A number of studies have shown that a short
peptide, the
protein transduction domain (PTD) derived from the HIV-1
Tat protein (Tat-PTD) improved cellular uptake in vitro and distribution in vivo of
recombinant proteins bearing such PTDs when administered systemically. To investigate the effects of Tat-PTD addition on the subcellular localization of the lysosomal
enzyme galactocerebrosidase (GALC, EC 3.2.2.46) and with a view towards designing improved therapeutic strategies for
Krabbe disease (
globoid cell leukodystrophy), mouse GALC was tagged C-terminally with the Tat-PTD. Compared with unmodified GALC, GALC bearing a Tat-PTD, a myc
epitope and 6 consecutive His residues [GALC-TMH (Tat-PTD, a myc
epitope and 6 consecutive His residues)] was found to be secreted more efficiently.
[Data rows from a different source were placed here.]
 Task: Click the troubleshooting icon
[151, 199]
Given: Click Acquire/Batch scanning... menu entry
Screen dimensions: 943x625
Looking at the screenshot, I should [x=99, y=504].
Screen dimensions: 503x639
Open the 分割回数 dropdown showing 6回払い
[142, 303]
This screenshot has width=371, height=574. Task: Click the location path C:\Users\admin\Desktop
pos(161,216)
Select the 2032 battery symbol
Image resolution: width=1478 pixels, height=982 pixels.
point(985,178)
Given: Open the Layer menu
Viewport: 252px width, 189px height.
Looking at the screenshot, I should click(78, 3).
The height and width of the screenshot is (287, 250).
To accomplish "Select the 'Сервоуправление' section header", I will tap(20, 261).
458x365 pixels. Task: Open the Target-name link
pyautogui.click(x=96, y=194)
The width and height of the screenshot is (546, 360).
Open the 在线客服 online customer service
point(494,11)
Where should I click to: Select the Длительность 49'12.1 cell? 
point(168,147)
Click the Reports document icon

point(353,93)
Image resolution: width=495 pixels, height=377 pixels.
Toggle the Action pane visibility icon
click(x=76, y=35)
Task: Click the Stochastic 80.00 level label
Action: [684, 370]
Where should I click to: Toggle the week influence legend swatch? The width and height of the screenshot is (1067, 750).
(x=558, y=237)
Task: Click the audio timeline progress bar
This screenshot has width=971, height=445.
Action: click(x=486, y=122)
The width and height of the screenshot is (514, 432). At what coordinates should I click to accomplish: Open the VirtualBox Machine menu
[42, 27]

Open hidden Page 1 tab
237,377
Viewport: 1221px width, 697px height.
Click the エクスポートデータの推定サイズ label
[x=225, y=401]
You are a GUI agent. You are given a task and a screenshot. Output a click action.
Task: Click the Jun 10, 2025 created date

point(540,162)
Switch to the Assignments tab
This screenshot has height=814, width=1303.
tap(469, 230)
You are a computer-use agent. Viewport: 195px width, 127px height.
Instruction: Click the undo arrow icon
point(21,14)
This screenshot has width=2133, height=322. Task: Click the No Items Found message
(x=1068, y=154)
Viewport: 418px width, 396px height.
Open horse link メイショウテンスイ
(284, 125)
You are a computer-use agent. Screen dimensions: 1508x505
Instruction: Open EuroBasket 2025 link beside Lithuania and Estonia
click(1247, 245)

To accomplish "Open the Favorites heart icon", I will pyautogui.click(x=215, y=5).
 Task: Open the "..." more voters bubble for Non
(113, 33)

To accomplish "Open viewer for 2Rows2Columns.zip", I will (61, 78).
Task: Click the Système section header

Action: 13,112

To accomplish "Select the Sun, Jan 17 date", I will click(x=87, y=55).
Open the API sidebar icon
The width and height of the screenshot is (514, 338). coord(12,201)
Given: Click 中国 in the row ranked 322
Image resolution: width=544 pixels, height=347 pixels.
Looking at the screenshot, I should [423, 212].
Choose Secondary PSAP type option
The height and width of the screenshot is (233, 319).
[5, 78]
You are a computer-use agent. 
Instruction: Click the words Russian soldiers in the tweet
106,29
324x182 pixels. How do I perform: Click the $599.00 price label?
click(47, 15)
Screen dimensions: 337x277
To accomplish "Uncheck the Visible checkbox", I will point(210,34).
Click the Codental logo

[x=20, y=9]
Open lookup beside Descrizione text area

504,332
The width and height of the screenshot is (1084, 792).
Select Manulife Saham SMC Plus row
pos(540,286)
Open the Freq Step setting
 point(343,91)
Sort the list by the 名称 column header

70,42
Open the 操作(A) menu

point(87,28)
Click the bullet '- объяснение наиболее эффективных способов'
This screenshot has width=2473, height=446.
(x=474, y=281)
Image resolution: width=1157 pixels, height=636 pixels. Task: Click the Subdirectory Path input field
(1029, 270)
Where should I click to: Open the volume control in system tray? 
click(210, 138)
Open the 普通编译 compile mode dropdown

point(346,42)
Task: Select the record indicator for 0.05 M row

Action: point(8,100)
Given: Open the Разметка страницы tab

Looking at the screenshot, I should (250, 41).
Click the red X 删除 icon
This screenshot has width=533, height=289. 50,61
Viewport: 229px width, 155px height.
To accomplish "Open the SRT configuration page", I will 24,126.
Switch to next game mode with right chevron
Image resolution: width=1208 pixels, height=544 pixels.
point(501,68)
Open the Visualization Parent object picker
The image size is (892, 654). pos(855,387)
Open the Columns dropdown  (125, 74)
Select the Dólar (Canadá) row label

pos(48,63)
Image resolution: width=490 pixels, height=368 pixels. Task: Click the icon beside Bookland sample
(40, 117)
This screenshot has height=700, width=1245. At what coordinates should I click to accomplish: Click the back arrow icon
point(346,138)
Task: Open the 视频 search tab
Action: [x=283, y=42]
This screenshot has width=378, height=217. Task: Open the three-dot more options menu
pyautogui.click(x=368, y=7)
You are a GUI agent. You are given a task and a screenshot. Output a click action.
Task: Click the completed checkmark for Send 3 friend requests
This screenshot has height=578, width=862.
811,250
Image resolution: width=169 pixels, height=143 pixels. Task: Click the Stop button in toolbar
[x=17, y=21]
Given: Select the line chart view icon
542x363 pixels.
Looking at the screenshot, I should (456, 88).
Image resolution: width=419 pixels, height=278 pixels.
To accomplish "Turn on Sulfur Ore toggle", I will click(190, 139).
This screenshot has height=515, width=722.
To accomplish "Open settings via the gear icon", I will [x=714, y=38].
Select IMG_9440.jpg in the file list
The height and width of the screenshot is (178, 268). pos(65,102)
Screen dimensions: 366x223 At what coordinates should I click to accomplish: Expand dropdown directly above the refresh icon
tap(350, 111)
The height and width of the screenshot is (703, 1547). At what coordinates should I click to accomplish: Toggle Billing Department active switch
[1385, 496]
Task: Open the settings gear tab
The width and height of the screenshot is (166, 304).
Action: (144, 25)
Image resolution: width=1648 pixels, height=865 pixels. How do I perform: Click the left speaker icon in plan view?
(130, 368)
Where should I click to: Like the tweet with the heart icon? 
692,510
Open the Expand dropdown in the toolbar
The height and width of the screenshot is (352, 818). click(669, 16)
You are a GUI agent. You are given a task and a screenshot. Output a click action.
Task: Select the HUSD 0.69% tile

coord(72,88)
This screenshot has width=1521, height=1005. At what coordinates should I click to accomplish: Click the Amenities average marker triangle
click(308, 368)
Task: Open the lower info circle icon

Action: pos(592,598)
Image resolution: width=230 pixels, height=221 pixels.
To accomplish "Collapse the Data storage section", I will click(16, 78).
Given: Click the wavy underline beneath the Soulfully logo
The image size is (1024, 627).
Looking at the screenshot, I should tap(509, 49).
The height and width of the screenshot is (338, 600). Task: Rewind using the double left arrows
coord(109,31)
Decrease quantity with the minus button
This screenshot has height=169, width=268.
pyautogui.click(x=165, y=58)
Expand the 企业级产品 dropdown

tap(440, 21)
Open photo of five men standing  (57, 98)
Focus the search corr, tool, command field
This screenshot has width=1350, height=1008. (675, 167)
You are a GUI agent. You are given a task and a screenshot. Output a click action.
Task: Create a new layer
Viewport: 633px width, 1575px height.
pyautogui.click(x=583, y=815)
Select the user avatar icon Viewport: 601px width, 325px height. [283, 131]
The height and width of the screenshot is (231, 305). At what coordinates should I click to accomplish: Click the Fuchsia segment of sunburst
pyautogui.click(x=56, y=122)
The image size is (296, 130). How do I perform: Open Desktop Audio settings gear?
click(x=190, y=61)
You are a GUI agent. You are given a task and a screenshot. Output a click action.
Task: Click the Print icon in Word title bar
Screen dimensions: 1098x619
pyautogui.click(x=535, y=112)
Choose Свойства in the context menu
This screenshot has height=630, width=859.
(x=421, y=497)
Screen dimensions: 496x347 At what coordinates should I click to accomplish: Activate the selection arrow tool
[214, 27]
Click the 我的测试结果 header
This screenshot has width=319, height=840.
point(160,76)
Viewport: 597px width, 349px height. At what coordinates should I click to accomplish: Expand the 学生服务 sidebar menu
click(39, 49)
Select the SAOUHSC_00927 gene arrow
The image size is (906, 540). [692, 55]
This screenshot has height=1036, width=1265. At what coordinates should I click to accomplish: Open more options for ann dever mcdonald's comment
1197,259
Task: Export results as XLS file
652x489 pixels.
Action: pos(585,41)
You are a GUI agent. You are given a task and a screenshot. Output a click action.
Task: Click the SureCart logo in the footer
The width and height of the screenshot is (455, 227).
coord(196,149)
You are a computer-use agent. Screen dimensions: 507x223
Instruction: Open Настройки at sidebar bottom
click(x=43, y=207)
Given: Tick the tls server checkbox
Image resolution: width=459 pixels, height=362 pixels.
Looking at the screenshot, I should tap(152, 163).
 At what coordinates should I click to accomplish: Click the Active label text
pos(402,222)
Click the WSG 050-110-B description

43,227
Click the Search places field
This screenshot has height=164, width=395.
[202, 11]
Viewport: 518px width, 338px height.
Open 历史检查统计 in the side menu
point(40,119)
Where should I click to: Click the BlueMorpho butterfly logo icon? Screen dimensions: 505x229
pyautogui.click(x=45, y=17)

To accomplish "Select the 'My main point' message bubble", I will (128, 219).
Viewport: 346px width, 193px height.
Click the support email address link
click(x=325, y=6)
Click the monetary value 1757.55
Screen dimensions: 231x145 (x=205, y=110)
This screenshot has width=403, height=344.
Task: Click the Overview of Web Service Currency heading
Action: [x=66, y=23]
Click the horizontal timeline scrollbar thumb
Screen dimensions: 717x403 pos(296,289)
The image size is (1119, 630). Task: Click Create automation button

Also, GALC-TMH was found to be taken up by cells both via
mannose-6-phosphate receptor (M6PR)-mediated endocytosis as well as by M6PR-independent mechanisms. GALC-TMH displayed increased M6PR-independent uptake in fibroblasts derived from twitcher mice (a murine model of
globoid cell leukodystrophy) and in neurons derived from the mouse brain cortex compared with GALC lacking a Tat-PTD. Immunocytochemical analyses revealed that Tat-modified GALC
protein co-localized in part with the lysosome-associated membrane protein-1. Complete correction of
galactosylceramide accumulation was achieved in twitcher mouse fibroblasts lacking GALC activity following addition of GALC-TMH. Therefore, GALC-TMH not only maintained the features of the native GALC
protein including enzymatic function, intracellular transport and location, but also displayed more efficient cellular uptake.